• **Présentation de l'exercice**:
Selon le texte sur l'histoire de la recherche opérationnelle en France, dans quelle ville la Fédération Internationale des Sociétés de Recherche Opérationnelle a-t-elle tenu son premier congrès en 1960 ?

• **Texte à examiner**:
Histoire de la recherche operationnelle en France

Histoire de la recherche operationnelle en France

Histoire de la recherche opérationnelle en France

Sommaire

Du milieu des années 50 à la première moitié des années 70

Durant les années 1950[1], des équipes et même des services de recherche opérationnelle (RO) sont mis en place dans de nombreuses entreprises, notamment Air France, Charbonnages de France, Électricité de France, plusieurs sociétés pétrolières (BP, CFP,…), CNET, Crédit Lyonnais, IBM, Renault, RATP, SNCF, Sollac,… Assez tôt dans cette décennie, le Bureau Universitaire de Recherche Opérationnelle (BURO) regroupe, sous la direction de Georges Th. Guilbaud, des enseignants-chercheurs (notamment Marc Barbut, Jean Bouzitat, Germain Kreweras, Georges Morlat, Maurice Girault, Edouard Valette, Françoise Peyrot) qui s’efforcent d’établir des liens avec le monde non académique pour faire connaître et mettre en pratique la RO. Des sociétés commerciales de conseil s’ouvrent à la recherche opérationnelle (telle la CEGOS). D’autres, plus spécialisées, se créent : en 1953, le CREA (Centre de Recherche en Économie Appliquée), puis la SEPRO (Société d’Études Pratiques de Recherche Opérationnelle) et aussi, le CFRO (Centre Français de Recherche Opérationnelle), l’AUROC (Société pour l’Avancement des Utilisations de la Recherche Opérationnelle Civile), la SMA (Société de Mathématiques Appliquées, 1958) qui devient la SEMA (Société d’Économie et de Mathématiques Appliquées, 1960).

La recherche opérationnelle militaire est également très active. En plus de services spécialisés (notamment dans l’armée de terre et la marine), il existe un Centre Interarmées de Recherche Opérationnelle (CIRO). Ce centre (qui fait aussi intervenir des civils) a une importante activité de sensibilisations et de formation des officiers à la recherche opérationnelle. Les ouvrages et les revues de recherche opérationnelle en langue anglaise se diffusent très largement durant cette période. D’autres apparaissent également en langue française. C’est à Aix-en-Provence que la Fédération Internationale des Sociétés de Recherche Opérationnelle (IFORS créée en 1959) organise son premier congrès (1960). Les deux langues officielles sont l’anglais et le français.

Cet engouement pour la RO touche essentiellement le monde des ingénieurs, les sociétés de conseil et les milieux industriels. On entend dire : « c’est nouveau », « on est prêt à essayer », « on a envie d’être les premiers ». Dès le milieu des années 1950, au séminaire de Georges Th. Guilbaud à l’Institut Henri Poincaré (IHP), les amphis débordent. Certains polytechniciens font le mur et risquent leur rang de classement pour y assister. Des enseignements de mathématiques de la décision, programmation linéaire, théorie des graphes, théorie des jeux, processus stochastiques, théorie des tests, statistique mathématique, mathématiques financières, économie et mathématiques, économétrie,… sont également très fréquentés au sein de l’IHP et plus particulièrement dans le cadre de l’Institut de Statistique de l'Université de Paris (ISUP).

• **Informations fournies**:
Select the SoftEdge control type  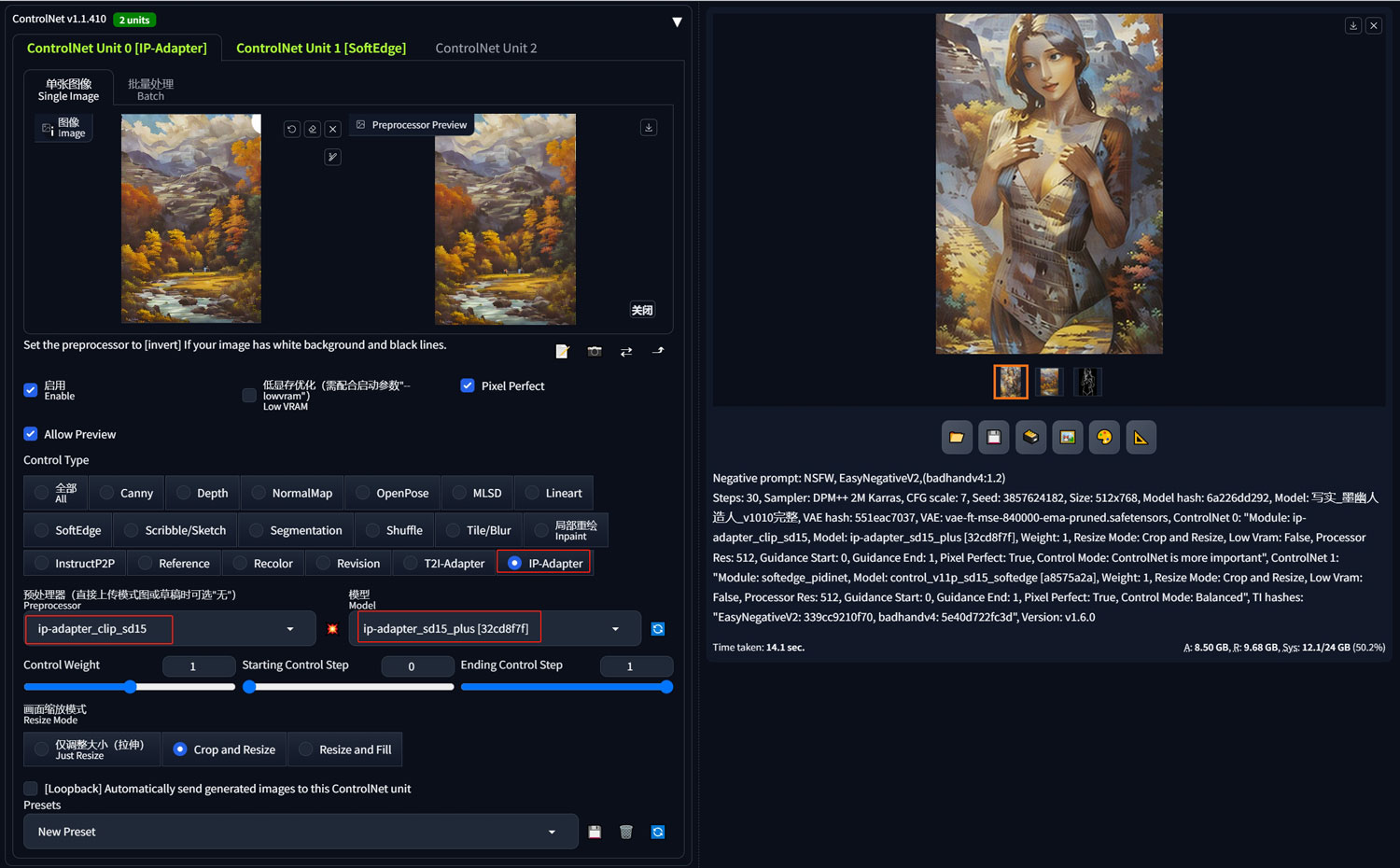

• **Votre réponse**:
À Aix-en-Provence.